Exercise requirements:
When a line in the records contains the string "computer", copy that line.
┌─ Record extracts
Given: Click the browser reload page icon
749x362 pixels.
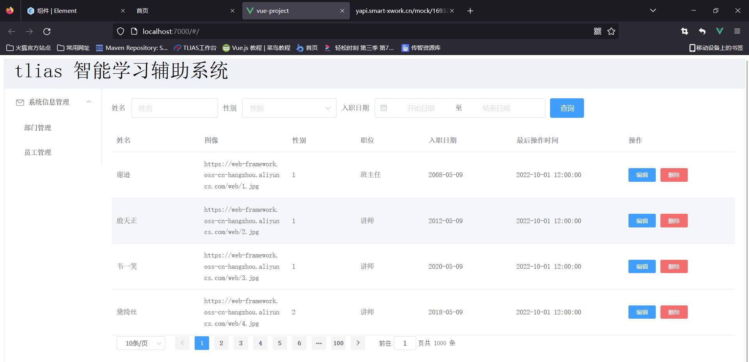Looking at the screenshot, I should (47, 31).
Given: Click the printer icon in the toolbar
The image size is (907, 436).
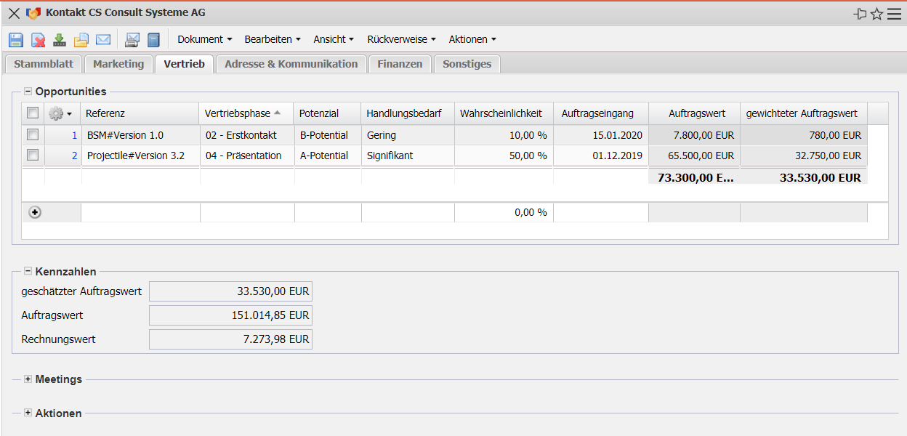Looking at the screenshot, I should pyautogui.click(x=132, y=40).
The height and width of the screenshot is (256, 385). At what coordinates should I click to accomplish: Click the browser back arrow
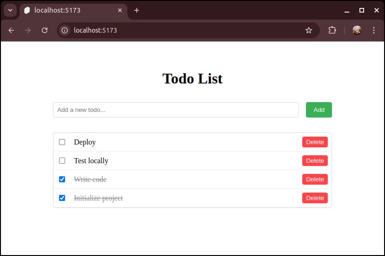coord(11,30)
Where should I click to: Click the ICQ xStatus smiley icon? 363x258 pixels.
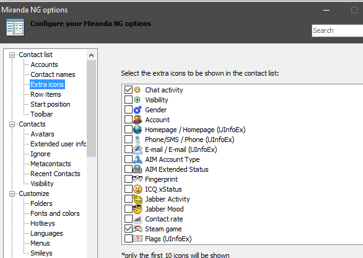point(138,189)
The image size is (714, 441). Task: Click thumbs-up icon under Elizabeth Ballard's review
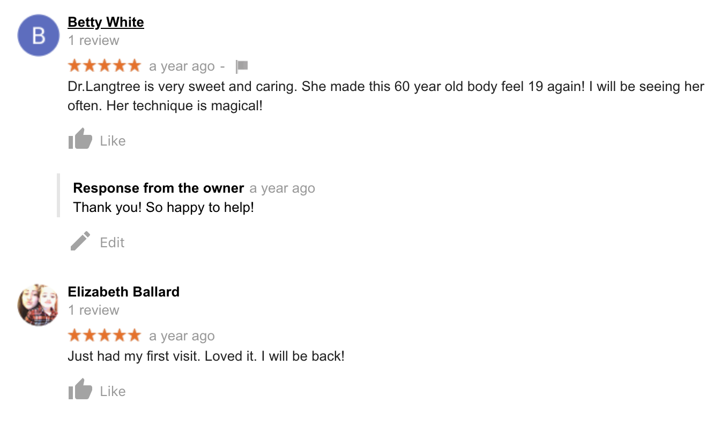tap(80, 390)
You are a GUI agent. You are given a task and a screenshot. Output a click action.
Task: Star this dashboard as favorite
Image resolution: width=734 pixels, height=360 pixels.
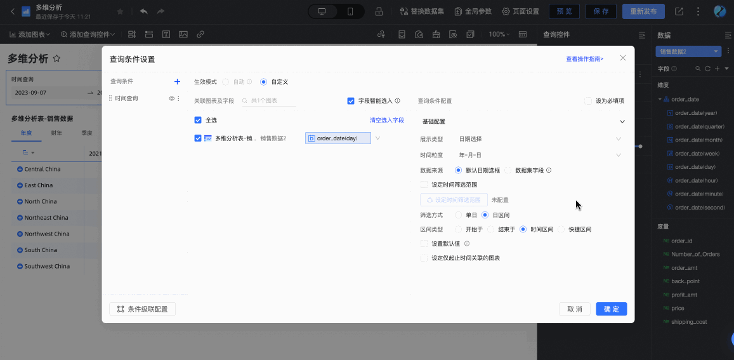click(121, 11)
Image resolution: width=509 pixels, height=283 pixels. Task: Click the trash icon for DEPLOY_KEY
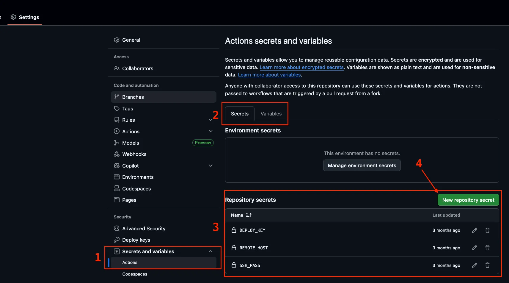pyautogui.click(x=487, y=230)
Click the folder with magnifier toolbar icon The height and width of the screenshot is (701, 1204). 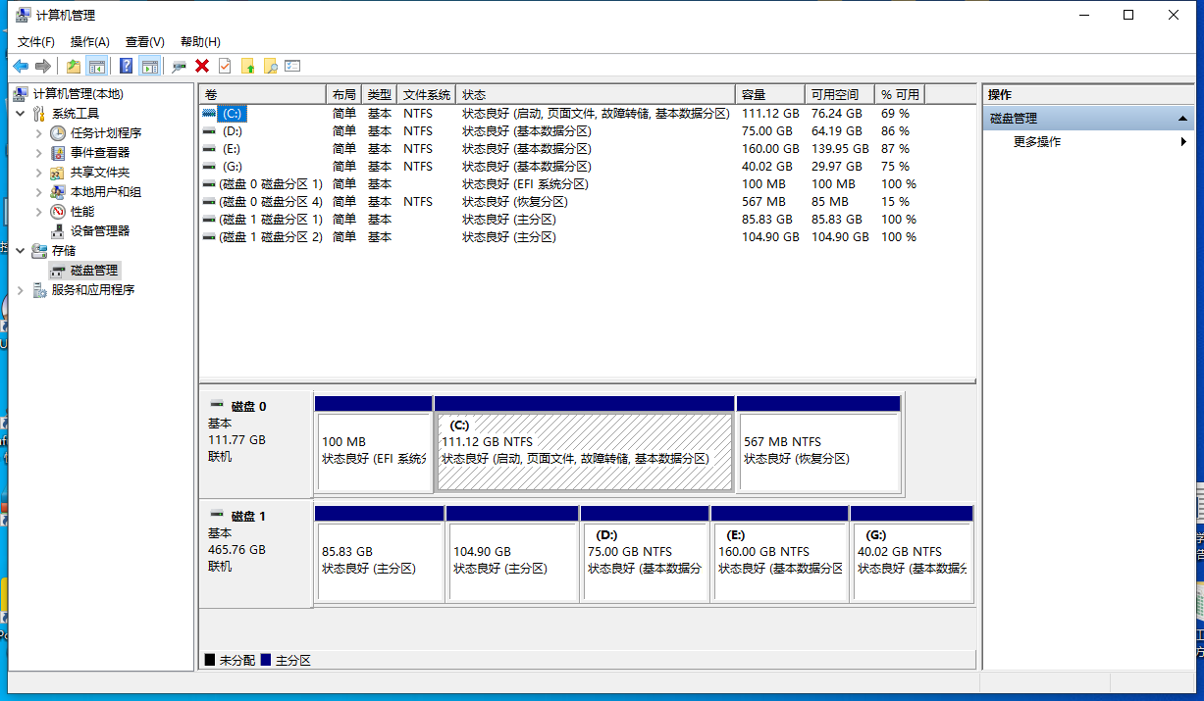pyautogui.click(x=270, y=66)
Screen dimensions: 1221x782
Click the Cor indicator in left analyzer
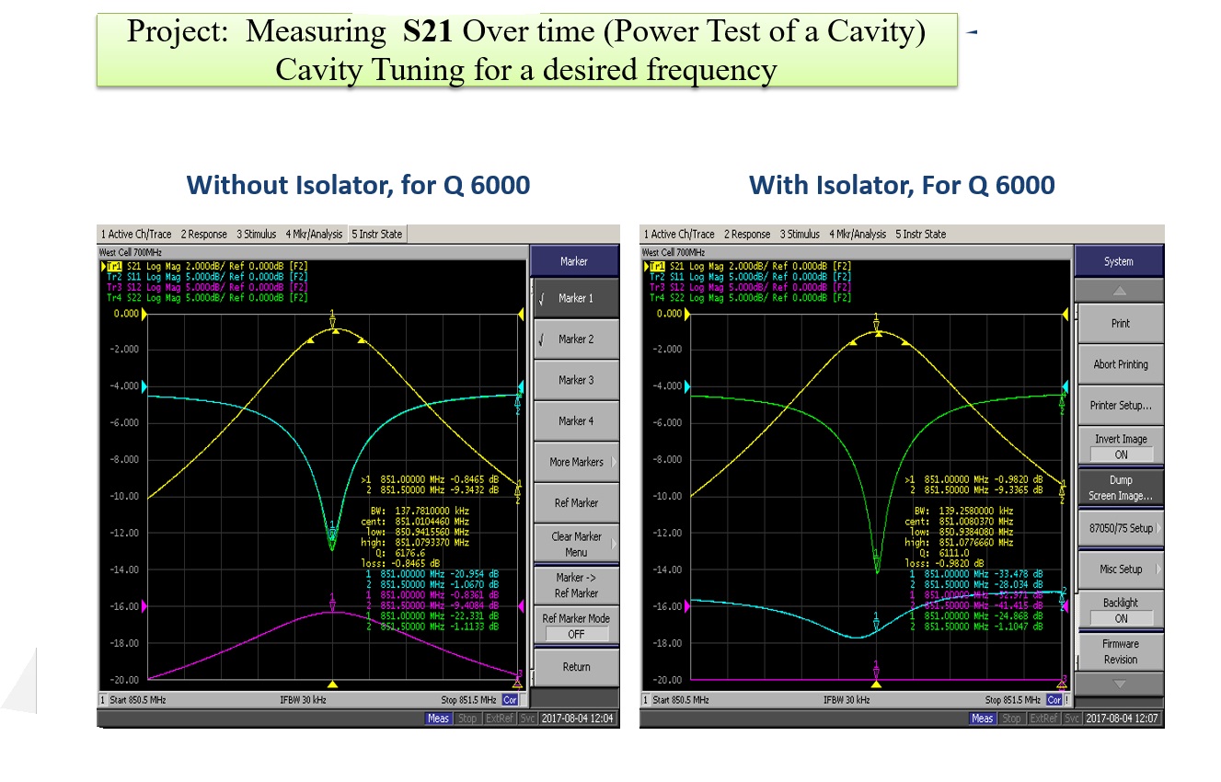pos(510,700)
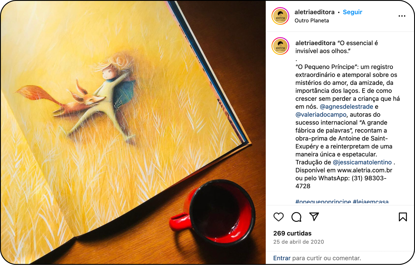Screen dimensions: 415x265
Task: Open aletriaeditora username in the header
Action: (314, 12)
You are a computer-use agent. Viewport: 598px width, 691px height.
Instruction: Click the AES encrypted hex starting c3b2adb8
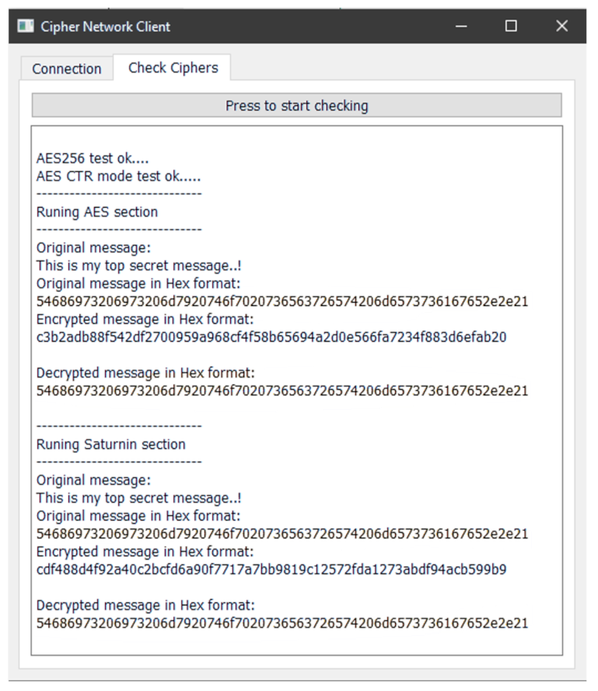271,337
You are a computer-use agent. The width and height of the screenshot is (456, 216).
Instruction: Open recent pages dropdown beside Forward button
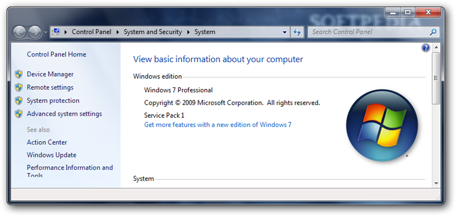(46, 32)
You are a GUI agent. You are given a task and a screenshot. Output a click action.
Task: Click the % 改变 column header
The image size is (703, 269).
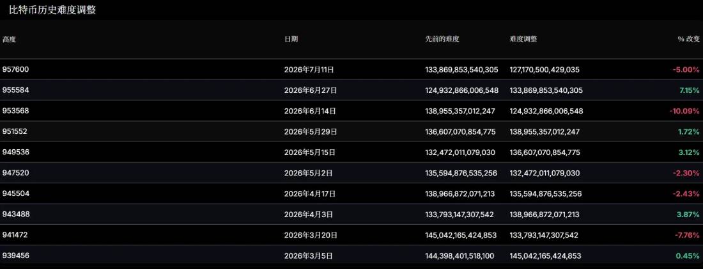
└─
Task output:
You are a computer-use agent. Viewport: 598px width, 691px height.
You are a computer-use agent. The width and height of the screenshot is (456, 216).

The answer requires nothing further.